From: Balbir Singh <balbir@linux.vnet.ibm.com>
To: Hugh Dickins <hugh@veritas.com>
Cc: KAMEZAWA Hiroyuki <kamezawa.hiroyu@jp.fujitsu.com>,
Hirokazu Takahashi <taka@valinux.co.jp>,
linux-mm@kvack.org, yamamoto@valinux.co.jp, riel@redhat.com
Subject: Re: [RFC][PATCH] Clarify mem_cgroup lock handling and avoid races.
Date: Fri, 22 Feb 2008 16:44:49 +0530 [thread overview]
Message-ID: <47BEAEA9.10801@linux.vnet.ibm.com> (raw)
In-Reply-To: <Pine.LNX.4.64.0802220916290.18145@blonde.site>
Hugh Dickins wrote:
> On Wed, 20 Feb 2008, KAMEZAWA Hiroyuki wrote:
>> On Wed, 20 Feb 2008 15:27:53 +0900 (JST)
>> Hirokazu Takahashi <taka@valinux.co.jp> wrote:
>>
>>>> Unlike the unsafeties of force_empty, this is liable to hit anyone
>>>> running with MEM_CONT compiled in, they don't have to be consciously
>>>> using mem_cgroups at all.
>>> As for force_empty, though this may not be the main topic here,
>>> mem_cgroup_force_empty_list() can be implemented simpler.
>>> It is possible to make the function just call mem_cgroup_uncharge_page()
>>> instead of releasing page_cgroups by itself. The tips is to call get_page()
>>> before invoking mem_cgroup_uncharge_page() so the page won't be released
>>> during this function.
>>>
>>> Kamezawa-san, you may want look into the attached patch.

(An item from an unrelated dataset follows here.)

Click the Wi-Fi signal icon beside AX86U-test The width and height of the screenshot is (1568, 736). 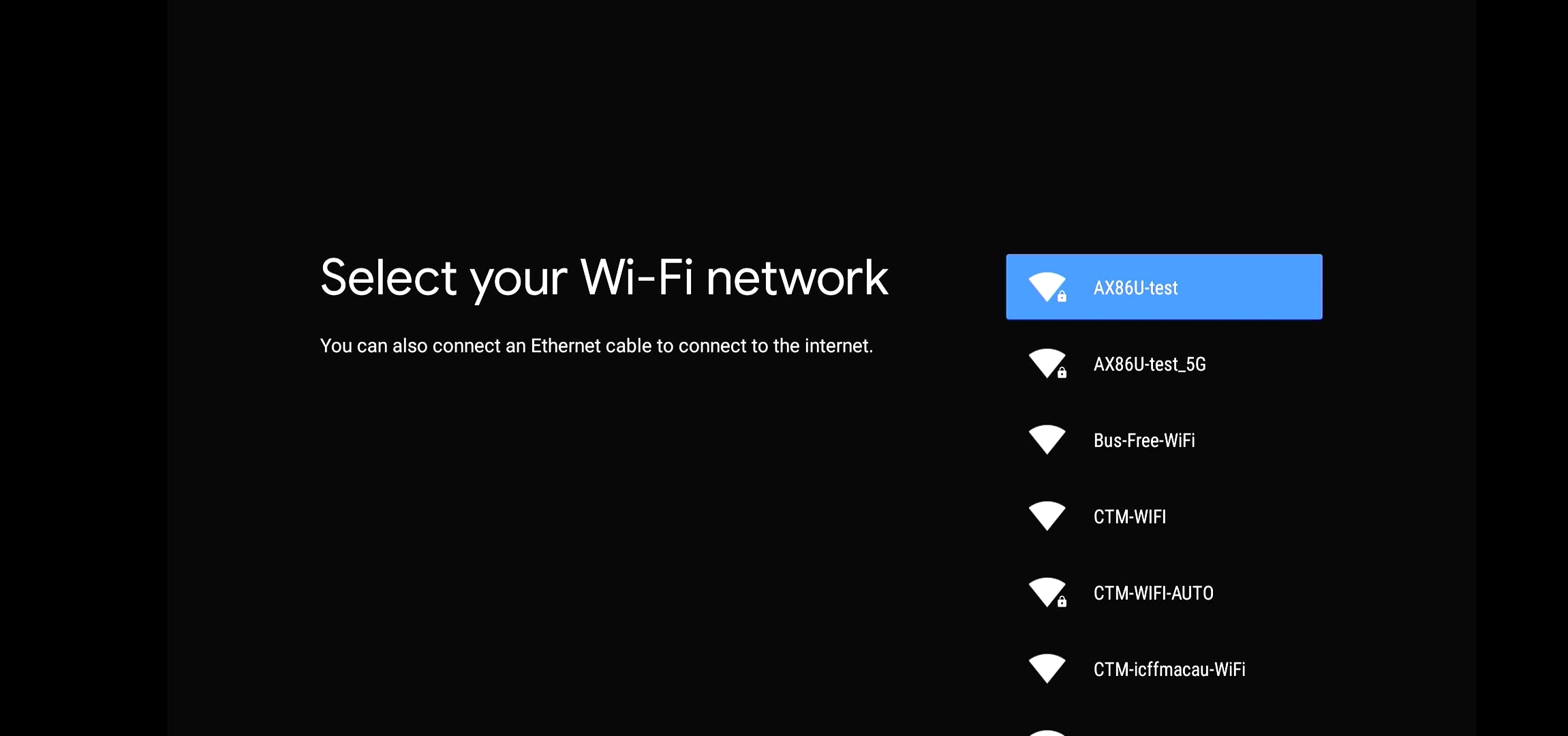[1047, 287]
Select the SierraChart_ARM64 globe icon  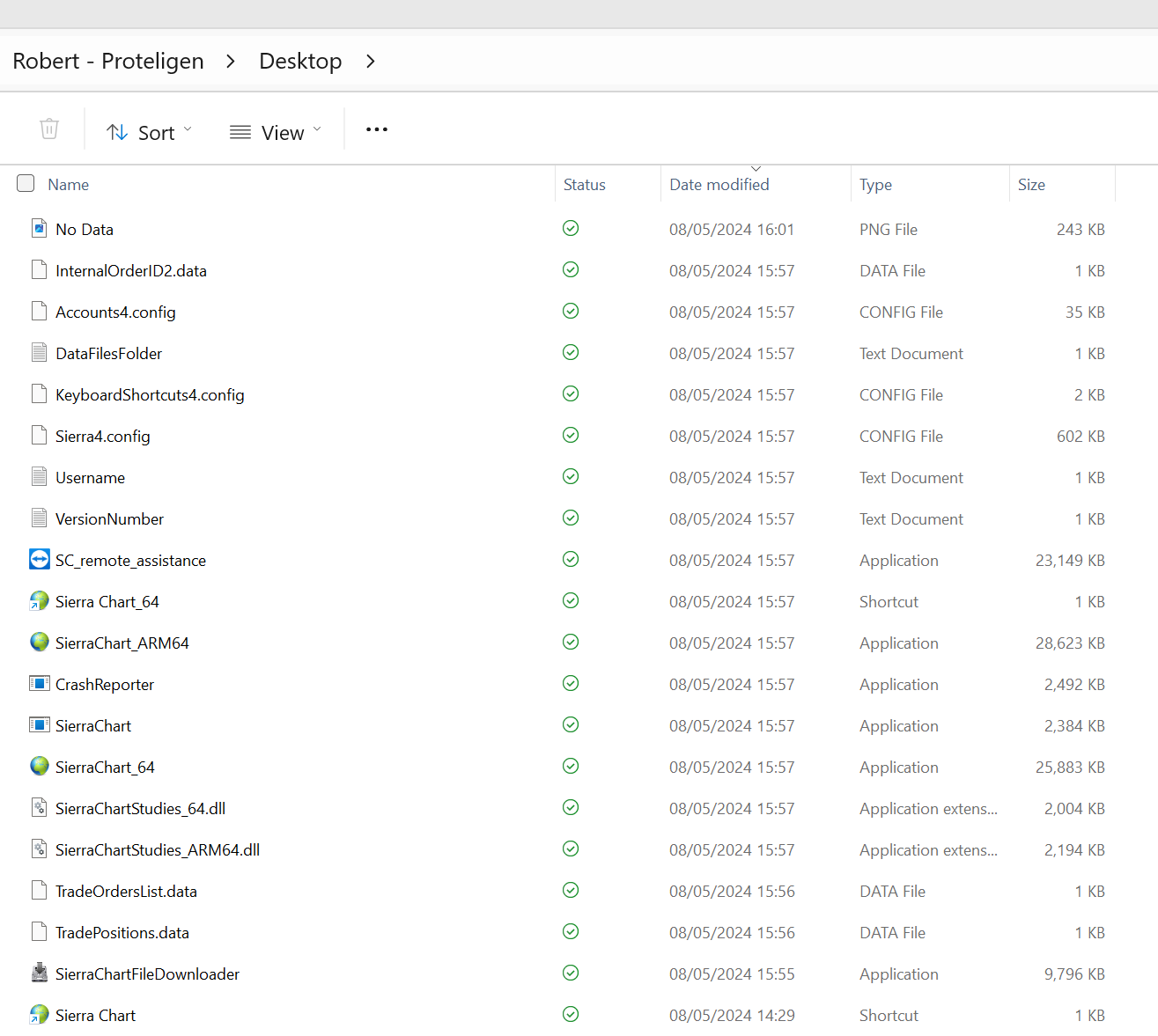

>>> I think you will be free from the weired complexity here.
>>>
>>> This code can be optimized but it will be enough since this function
>>> isn't critical.
>>>
>>> Thanks.
>>>
>>>
>>> Signed-off-by: Hirokazu Takahashi <taka@vallinux.co.jp>
>
> Hirokazu-san, may I change that to <taka@valinux.co.jp>?
>
>> ...
>>
>> Seems simple. But isn't there following case ?
>>
>> ==in force_empty==
>>
>> pc1 = list_entry(list->prev, struct page_cgroup, lru);
>> page = pc1->page;
>> get_page(page)
>> spin_unlock_irqrestore(&mz->lru_lock, flags)
>> mem_cgroup_uncharge_page(page);
>> => lock_page_cgroup(page);
>> => pc2 = page_get_page_cgroup(page);
>>
>> Here, pc2 != pc1 and pc2->mem_cgroup != pc1->mem_cgroup.
>> maybe need some check.
>>
>> But maybe yours is good direction.
>
> I like Hirokazu-san's approach very much.
>
> Although I eventually completed the locking for my mem_cgroup_move_lists
> (SLAB_DESTROY_BY_RCU didn't help there, actually, because it left a
> possibility that the same page_cgroup got reused for the same page
> but a different mem_cgroup: in which case we got the wrong spinlock),
> his reversal in force_empty lets us use straightforward locking in
> mem_cgroup_move_lists (though it still has to try_lock_page_cgroup).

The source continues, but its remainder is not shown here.